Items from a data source
====
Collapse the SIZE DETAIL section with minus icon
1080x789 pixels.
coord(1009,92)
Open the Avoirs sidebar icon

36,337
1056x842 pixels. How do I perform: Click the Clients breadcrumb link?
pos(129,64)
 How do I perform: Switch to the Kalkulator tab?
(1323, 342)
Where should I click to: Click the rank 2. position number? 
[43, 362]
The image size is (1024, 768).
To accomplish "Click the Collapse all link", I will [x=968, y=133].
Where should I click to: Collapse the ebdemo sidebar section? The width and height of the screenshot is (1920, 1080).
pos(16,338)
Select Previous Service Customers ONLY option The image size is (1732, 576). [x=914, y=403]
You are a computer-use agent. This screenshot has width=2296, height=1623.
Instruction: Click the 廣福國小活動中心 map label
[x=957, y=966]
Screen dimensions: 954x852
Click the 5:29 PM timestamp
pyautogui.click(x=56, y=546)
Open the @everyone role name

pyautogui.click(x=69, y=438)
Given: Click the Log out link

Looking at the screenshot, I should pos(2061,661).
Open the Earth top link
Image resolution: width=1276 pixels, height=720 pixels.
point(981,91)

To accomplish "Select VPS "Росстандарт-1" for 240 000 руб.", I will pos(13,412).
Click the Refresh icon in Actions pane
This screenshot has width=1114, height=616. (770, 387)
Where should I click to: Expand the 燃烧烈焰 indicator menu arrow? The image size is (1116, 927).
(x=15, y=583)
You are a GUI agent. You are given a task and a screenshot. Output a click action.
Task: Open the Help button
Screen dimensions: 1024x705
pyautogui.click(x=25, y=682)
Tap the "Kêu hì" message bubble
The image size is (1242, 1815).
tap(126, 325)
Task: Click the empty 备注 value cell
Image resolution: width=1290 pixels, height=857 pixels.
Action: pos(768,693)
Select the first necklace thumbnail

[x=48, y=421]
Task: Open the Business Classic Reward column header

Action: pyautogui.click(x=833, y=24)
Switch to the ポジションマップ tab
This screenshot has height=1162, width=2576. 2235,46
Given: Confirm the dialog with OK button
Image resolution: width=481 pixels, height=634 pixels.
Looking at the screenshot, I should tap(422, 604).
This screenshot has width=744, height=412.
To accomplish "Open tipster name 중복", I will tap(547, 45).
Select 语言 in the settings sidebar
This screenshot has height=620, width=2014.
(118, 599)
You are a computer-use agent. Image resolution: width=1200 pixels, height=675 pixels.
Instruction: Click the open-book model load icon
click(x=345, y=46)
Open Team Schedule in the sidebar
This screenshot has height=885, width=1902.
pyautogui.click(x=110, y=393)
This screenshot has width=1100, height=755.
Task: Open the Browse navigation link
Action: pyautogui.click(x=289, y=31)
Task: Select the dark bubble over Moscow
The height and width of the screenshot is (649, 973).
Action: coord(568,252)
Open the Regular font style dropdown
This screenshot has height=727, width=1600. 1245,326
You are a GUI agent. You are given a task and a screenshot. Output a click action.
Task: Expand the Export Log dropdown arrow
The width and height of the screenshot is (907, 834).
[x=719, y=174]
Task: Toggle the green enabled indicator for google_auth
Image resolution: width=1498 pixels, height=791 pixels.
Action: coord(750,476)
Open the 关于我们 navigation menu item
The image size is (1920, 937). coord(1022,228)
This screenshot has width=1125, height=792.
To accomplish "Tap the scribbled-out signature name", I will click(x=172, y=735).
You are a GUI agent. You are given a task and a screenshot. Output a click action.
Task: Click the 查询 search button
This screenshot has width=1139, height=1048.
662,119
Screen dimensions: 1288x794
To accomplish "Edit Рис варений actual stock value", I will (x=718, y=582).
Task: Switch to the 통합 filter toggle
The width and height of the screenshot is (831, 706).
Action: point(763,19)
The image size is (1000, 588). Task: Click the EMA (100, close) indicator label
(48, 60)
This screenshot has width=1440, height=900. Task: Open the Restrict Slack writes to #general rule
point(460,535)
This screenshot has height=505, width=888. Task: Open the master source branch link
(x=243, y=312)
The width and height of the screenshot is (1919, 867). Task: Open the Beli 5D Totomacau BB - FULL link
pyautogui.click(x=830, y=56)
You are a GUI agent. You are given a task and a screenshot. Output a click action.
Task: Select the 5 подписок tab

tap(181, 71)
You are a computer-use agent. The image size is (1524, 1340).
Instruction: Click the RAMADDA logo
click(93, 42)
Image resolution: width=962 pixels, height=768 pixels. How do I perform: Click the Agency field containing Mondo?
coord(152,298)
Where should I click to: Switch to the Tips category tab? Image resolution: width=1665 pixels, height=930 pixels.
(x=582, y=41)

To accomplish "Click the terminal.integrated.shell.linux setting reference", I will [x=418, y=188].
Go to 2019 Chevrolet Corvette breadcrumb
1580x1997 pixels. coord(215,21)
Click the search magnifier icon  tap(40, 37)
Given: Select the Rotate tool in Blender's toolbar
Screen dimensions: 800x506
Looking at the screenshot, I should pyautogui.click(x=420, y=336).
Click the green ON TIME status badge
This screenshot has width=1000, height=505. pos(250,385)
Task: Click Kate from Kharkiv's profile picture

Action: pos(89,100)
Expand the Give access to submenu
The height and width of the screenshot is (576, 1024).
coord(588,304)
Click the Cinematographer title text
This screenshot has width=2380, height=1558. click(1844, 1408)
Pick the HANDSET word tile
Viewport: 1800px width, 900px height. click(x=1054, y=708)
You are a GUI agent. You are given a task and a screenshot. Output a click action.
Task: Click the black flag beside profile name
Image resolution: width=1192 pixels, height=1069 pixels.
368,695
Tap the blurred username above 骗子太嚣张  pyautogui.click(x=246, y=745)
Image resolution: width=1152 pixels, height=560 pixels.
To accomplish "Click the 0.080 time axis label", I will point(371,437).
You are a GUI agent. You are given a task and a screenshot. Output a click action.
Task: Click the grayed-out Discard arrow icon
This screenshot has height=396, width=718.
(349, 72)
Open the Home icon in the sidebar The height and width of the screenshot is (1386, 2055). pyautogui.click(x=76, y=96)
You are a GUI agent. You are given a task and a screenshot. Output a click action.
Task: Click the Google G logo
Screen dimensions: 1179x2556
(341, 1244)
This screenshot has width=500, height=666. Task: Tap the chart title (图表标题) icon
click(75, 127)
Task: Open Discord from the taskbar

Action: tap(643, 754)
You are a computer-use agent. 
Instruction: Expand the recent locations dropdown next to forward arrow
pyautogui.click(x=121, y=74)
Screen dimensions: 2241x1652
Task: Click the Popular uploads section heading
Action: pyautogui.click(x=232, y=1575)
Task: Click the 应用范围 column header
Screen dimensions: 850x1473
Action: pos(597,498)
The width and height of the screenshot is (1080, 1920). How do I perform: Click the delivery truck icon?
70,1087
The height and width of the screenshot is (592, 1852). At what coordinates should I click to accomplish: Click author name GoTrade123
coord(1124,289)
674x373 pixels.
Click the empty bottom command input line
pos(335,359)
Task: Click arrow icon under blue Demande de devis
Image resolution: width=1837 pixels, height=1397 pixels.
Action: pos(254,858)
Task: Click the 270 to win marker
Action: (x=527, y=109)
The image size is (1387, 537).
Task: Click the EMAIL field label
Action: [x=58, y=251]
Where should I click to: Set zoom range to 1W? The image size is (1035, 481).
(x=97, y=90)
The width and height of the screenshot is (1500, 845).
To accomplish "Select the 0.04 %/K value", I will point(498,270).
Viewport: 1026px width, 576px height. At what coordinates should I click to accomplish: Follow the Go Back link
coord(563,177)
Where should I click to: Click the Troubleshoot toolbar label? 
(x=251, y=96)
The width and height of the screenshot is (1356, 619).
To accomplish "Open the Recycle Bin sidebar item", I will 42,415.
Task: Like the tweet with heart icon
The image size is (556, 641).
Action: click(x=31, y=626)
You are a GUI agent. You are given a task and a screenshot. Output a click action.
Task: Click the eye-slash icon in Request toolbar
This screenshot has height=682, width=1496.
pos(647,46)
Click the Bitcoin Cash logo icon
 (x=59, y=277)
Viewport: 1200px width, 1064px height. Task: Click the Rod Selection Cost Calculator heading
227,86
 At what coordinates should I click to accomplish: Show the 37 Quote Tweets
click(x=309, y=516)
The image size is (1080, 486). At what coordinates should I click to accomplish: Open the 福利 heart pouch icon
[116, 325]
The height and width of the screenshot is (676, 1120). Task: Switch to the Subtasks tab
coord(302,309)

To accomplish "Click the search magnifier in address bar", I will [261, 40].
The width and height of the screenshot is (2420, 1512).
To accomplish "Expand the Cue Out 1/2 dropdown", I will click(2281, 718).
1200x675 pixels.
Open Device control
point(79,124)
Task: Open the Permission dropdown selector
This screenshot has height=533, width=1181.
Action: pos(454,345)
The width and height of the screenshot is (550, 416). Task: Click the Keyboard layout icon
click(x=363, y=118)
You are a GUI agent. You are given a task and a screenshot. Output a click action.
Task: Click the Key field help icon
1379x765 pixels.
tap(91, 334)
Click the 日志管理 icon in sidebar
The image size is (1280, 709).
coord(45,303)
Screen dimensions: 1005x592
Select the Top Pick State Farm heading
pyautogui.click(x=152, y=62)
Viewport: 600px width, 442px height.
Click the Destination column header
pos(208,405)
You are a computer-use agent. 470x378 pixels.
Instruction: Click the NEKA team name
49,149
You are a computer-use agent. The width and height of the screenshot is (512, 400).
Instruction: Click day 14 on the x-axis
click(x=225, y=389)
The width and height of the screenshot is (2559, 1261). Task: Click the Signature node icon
====
Objective:
Retype the lines of the items from the line with "The width and height of the screenshot is (1080, 1920)." up to and including the line with "Action: click(x=31, y=626)", character for character.

The output:
The width and height of the screenshot is (1080, 1920). How do I perform: Click the delivery truck icon?
70,1087
The height and width of the screenshot is (592, 1852). At what coordinates should I click to accomplish: Click author name GoTrade123
coord(1124,289)
674x373 pixels.
Click the empty bottom command input line
pos(335,359)
Task: Click arrow icon under blue Demande de devis
Image resolution: width=1837 pixels, height=1397 pixels.
Action: pos(254,858)
Task: Click the 270 to win marker
Action: (x=527, y=109)
The image size is (1387, 537).
Task: Click the EMAIL field label
Action: [x=58, y=251]
Where should I click to: Set zoom range to 1W? The image size is (1035, 481).
(x=97, y=90)
The width and height of the screenshot is (1500, 845).
To accomplish "Select the 0.04 %/K value", I will point(498,270).
Viewport: 1026px width, 576px height. At what coordinates should I click to accomplish: Follow the Go Back link
coord(563,177)
Where should I click to: Click the Troubleshoot toolbar label? 
(x=251, y=96)
The width and height of the screenshot is (1356, 619).
To accomplish "Open the Recycle Bin sidebar item", I will 42,415.
Task: Like the tweet with heart icon
The image size is (556, 641).
Action: click(x=31, y=626)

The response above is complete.